Herziening van Rechtbank 's-Gravenhage, Zwolle, 29 de Marzo de 2011
Spreker | gepubliceerd |
Datum uitspraak | 29 de Marzo de 2011 |
Uitgevende instantie: | Zwolle |
RECHTBANK ’s-GRAVENHAGE
nevenzittingsplaats Zwolle
Sector Bestuursrecht, Enkelvoudige Kamer voor Vreemdelingenzaken
Registratienummer: Awb 10/26863
Uitspraak op het verzoek om herziening
in het geding tussen:
Rubinta VESTINI,
geboren op 1 juli 1968,
van onbekende nationaliteit,
IND dossiernummer 9402.25.0014, verzoekster,
gemachtigde mr. M.G.C. van Riet, advocaat te
Amsterdam;
en
de minister voor Immigratie en Asiel,
(Immigratie- en Naturalisatiedienst),
te ’s-Gravenhage,
vertegenwoordigd door mr. G.J. Douma,
ambtenaar ten departemente, verweerder.
-
Procesverloop
Bij uitspraak van 13 februari 2002, onder kenmerk Awb 01/60913 (hierna: de uitspraak) is het beroep van verzoekster tegen de weigering haar een vergunning tot verblijf om klemmende reden van humanitaire aard te verlenen ongegrond verklaard.

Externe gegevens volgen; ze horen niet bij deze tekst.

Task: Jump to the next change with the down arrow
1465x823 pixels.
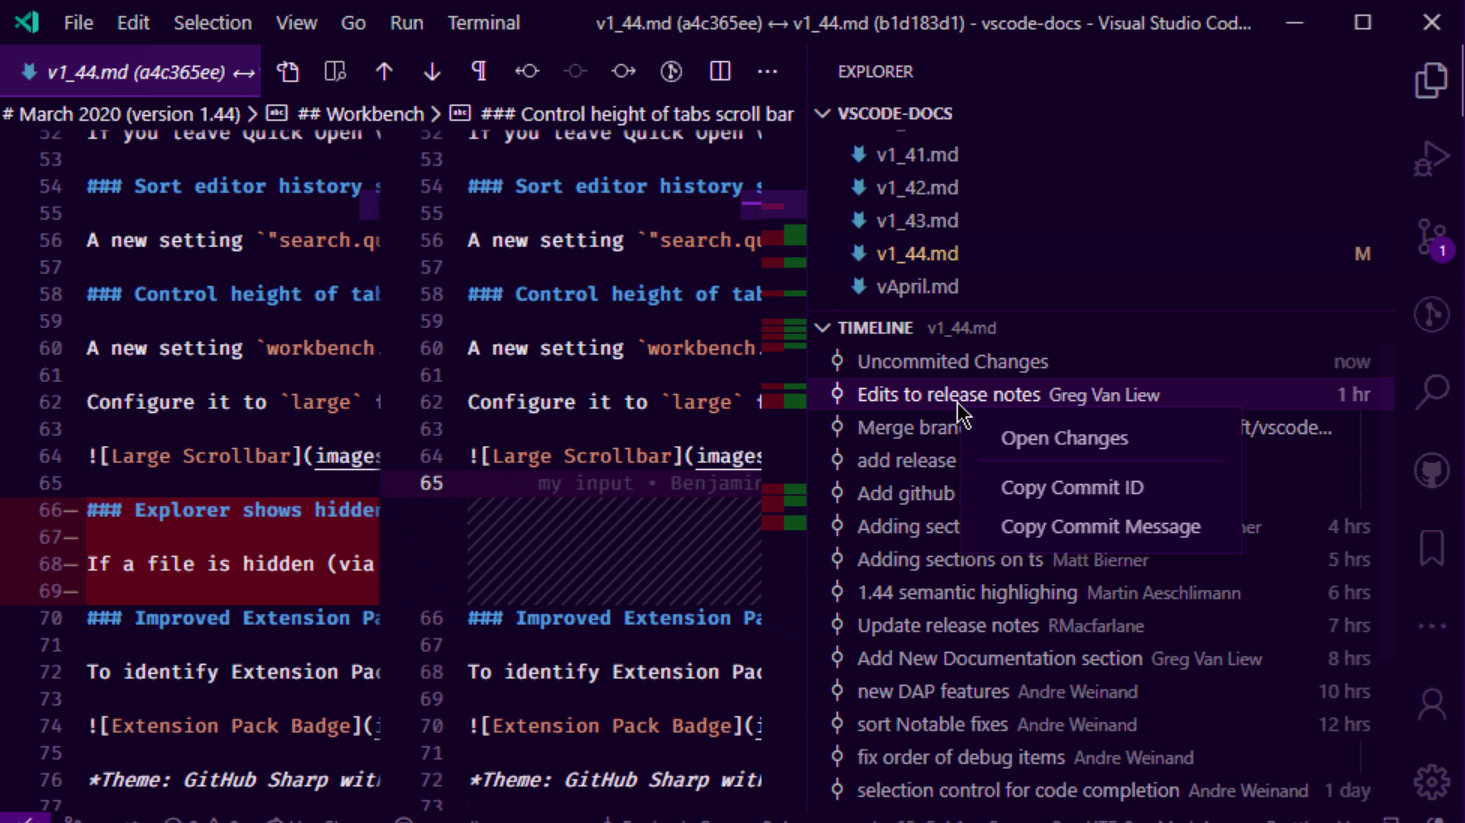Action: 431,71
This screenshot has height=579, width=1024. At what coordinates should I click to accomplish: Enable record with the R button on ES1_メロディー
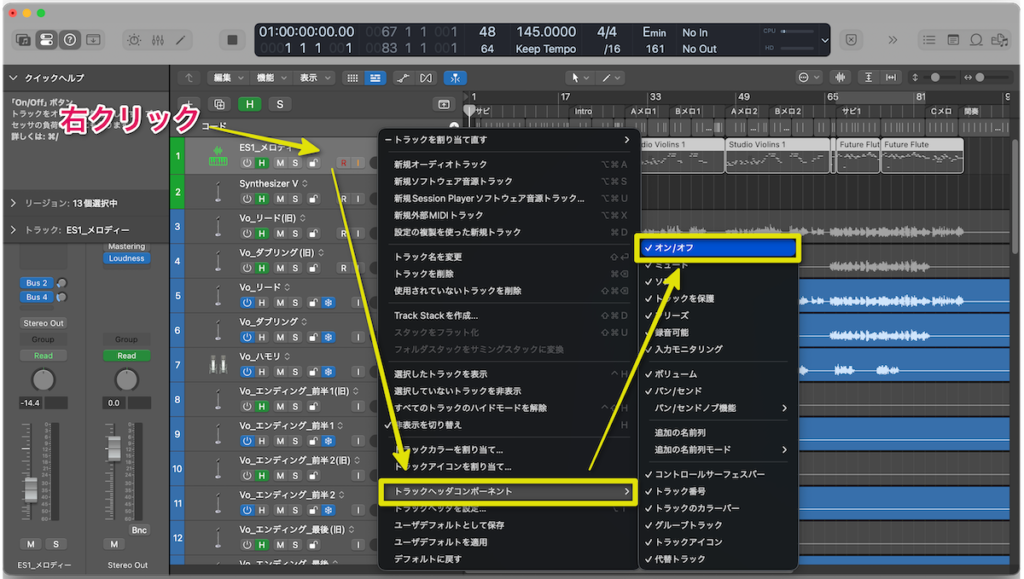[345, 163]
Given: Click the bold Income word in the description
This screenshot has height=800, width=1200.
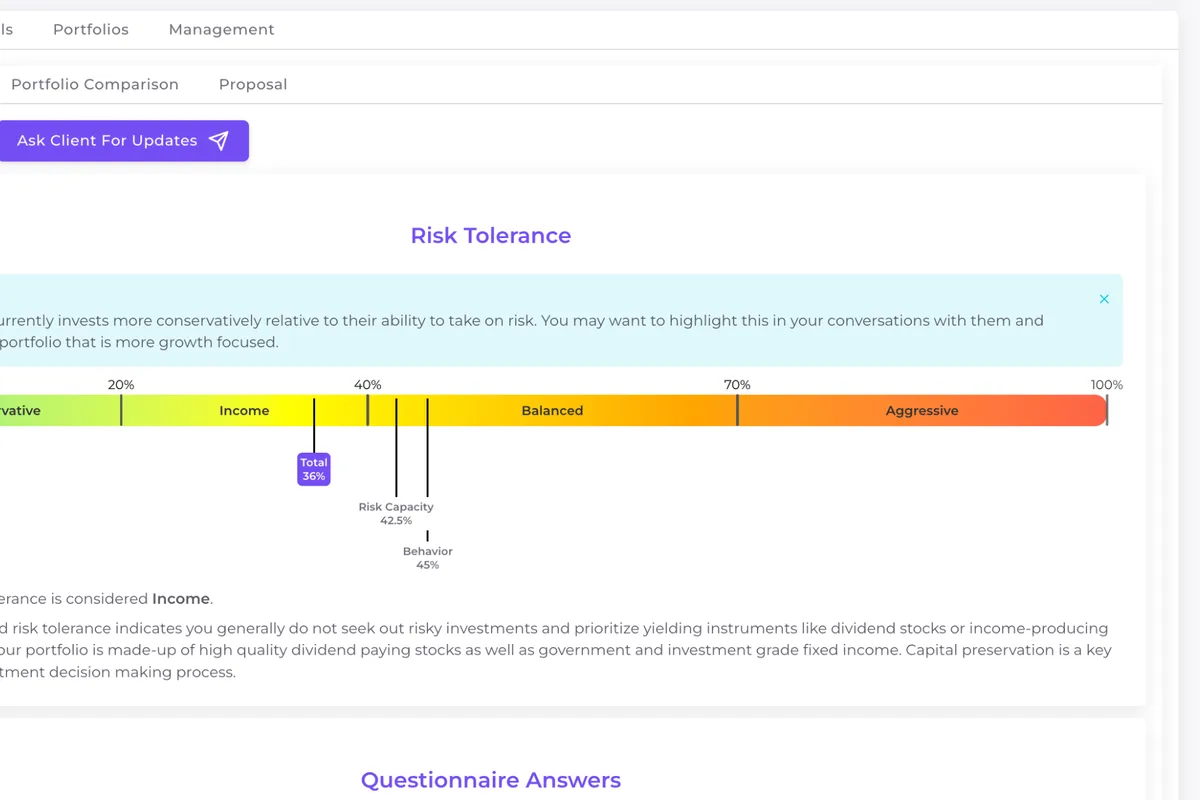Looking at the screenshot, I should 181,599.
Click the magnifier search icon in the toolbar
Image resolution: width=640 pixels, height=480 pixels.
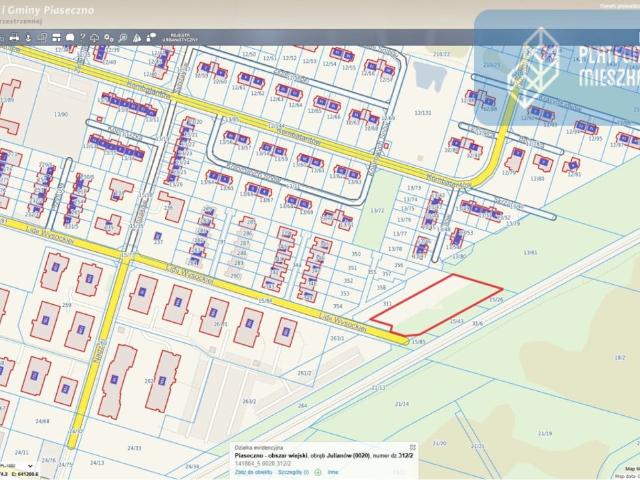(122, 38)
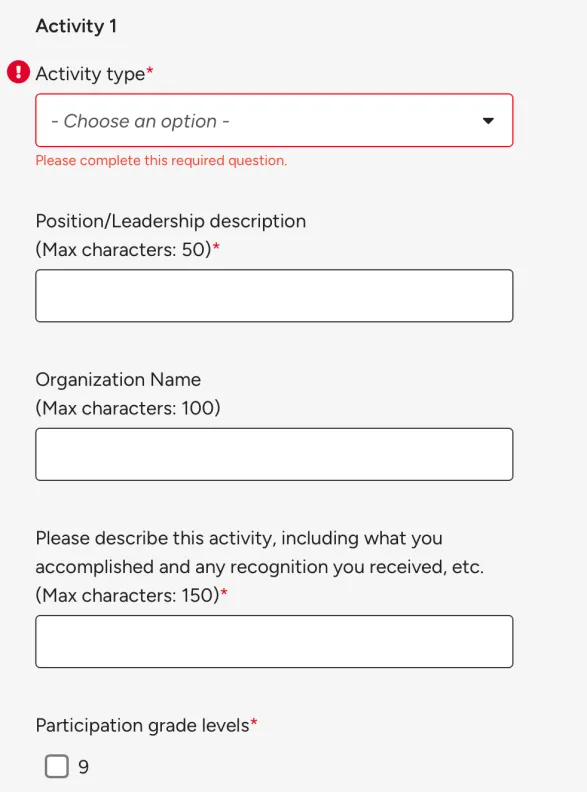Click the "(Max characters: 150)" hint

(127, 596)
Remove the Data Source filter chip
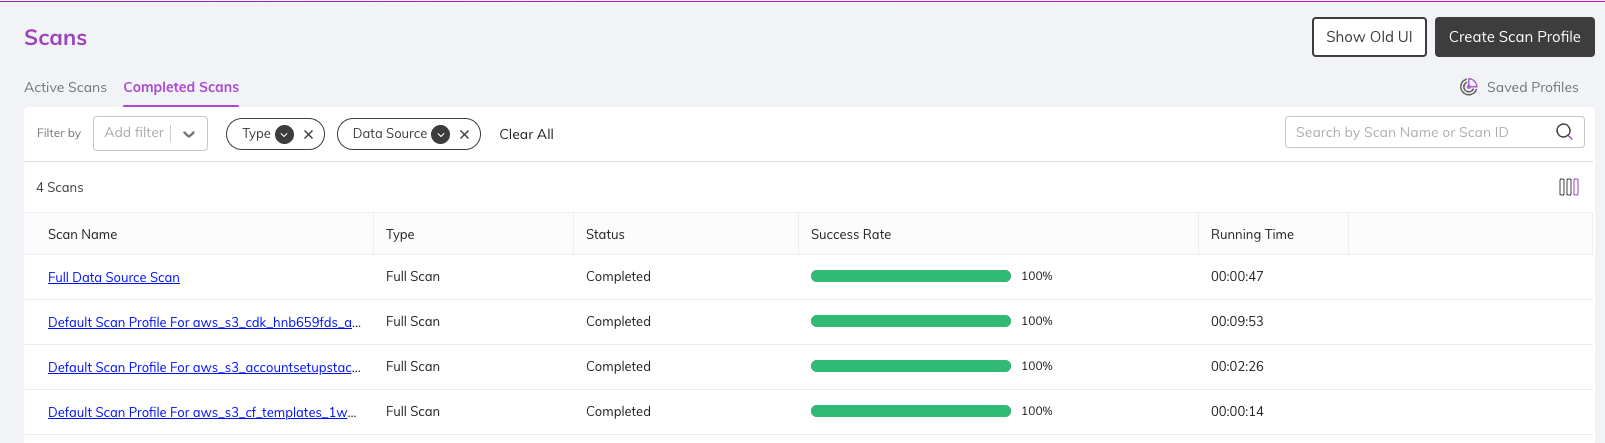The width and height of the screenshot is (1605, 443). (464, 134)
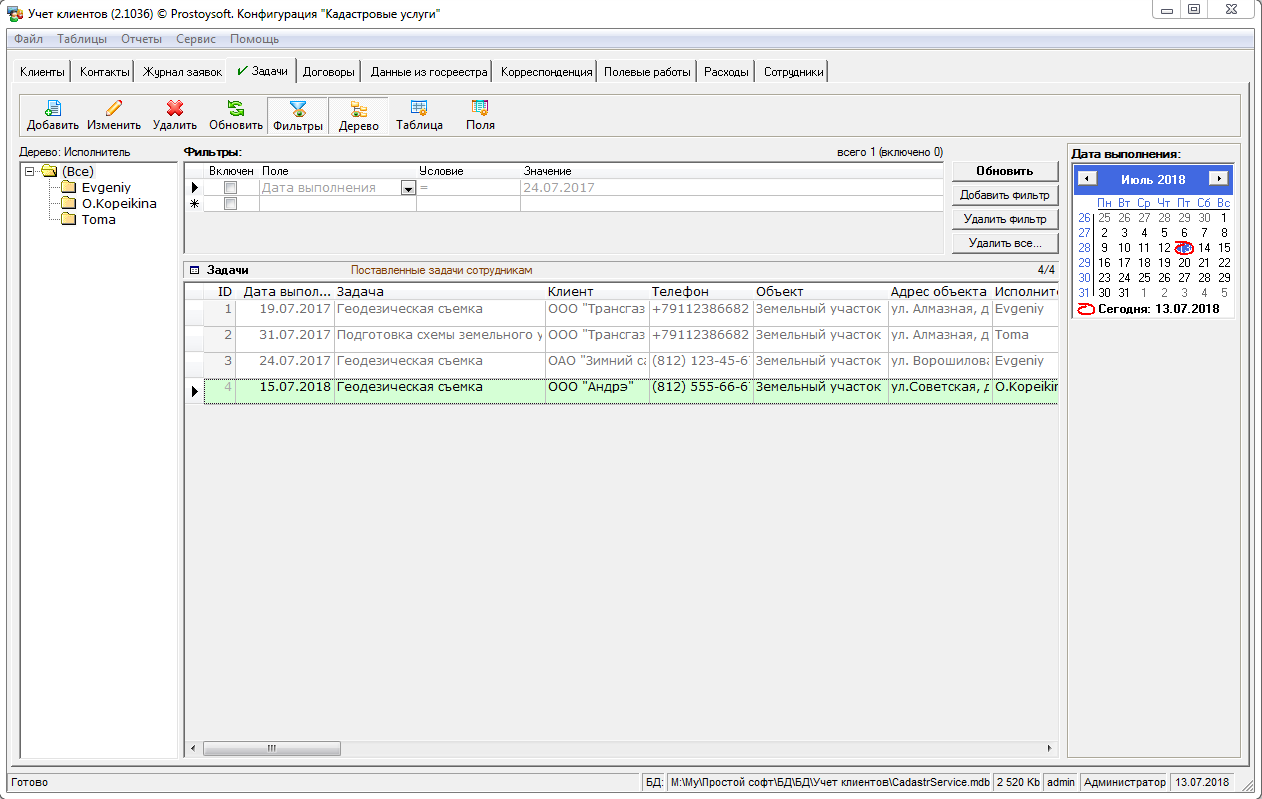Screen dimensions: 1262x799
Task: Click the Изменить pencil icon
Action: 114,109
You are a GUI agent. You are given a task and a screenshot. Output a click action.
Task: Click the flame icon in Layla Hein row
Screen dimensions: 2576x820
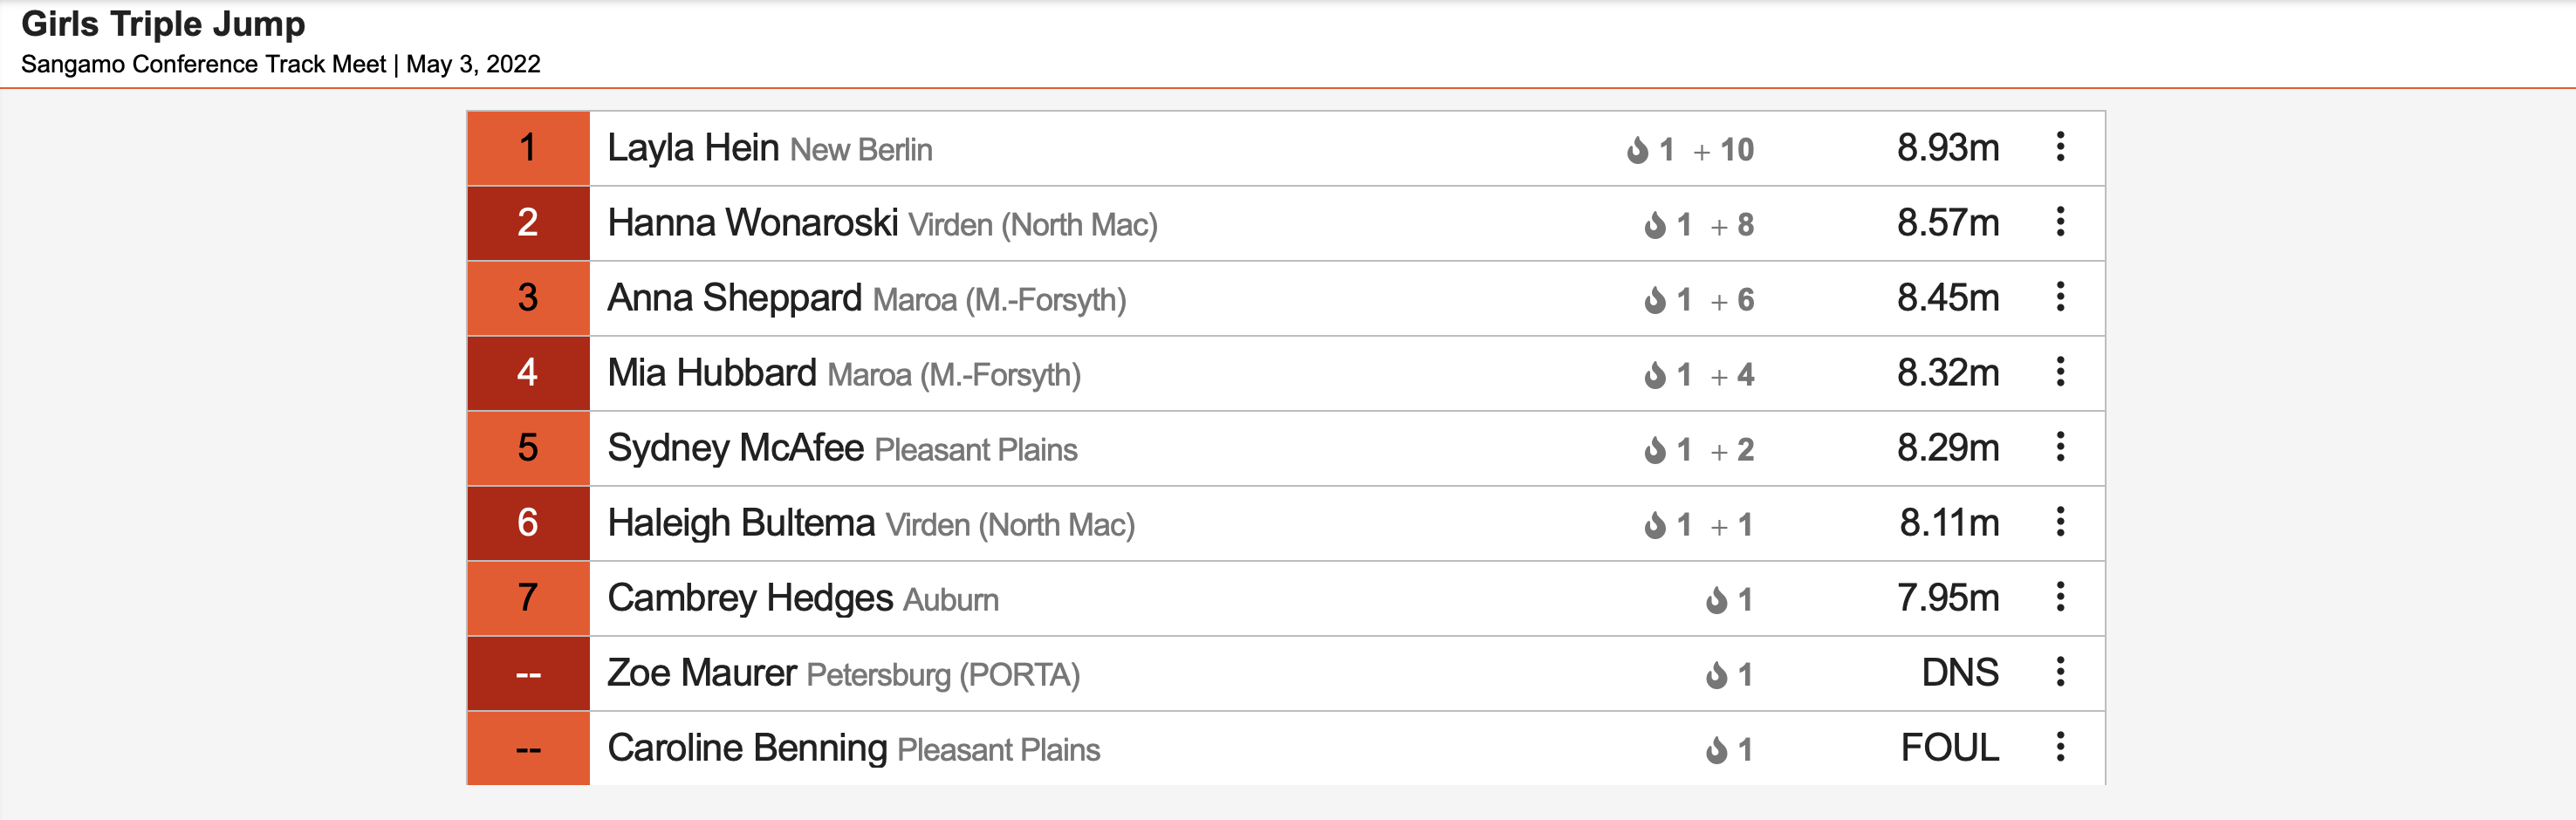1637,150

Bij brief van 28 juli 2010 heeft verzoekster een verzoek tot herziening van de uitspraak gedaan.
Het verzoek is ter zitting van 4 januari 2011 behandeld. Verzoekster is daarbij verschenen, bijgestaan door de gemachtigde. Verweerder heeft zich doen vertegenwoordigen.
-
Overwegingen
2.1 Op grond van artikel 8:88 Algemene wet bestuursrecht (hierna: Awb) kan de rechtbank op verzoek van een partij een onherroepelijk geworden uitspraak herzien op grond van feiten of omstandigheden die:
-
hebben plaatsgevonden vóór de uitspraak,
-
bij de indiener van het verzoekschrift vóór de uitspraak niet bekend waren en redelijkerwijs niet bekend konden zijn, en
-
waren zij bij de rechtbank eerder bekend geweest, tot een andere uitspraak zou hebben kunnen leiden.
2.2 De rechtbank stelt vast dat de uitspraak waarvan verzoekster herziening verzoekt onherroepelijk is geworden op de datum van de uitspraak aangezien tegen de uitspraak geen rechtsmiddel meer kon worden aangewend.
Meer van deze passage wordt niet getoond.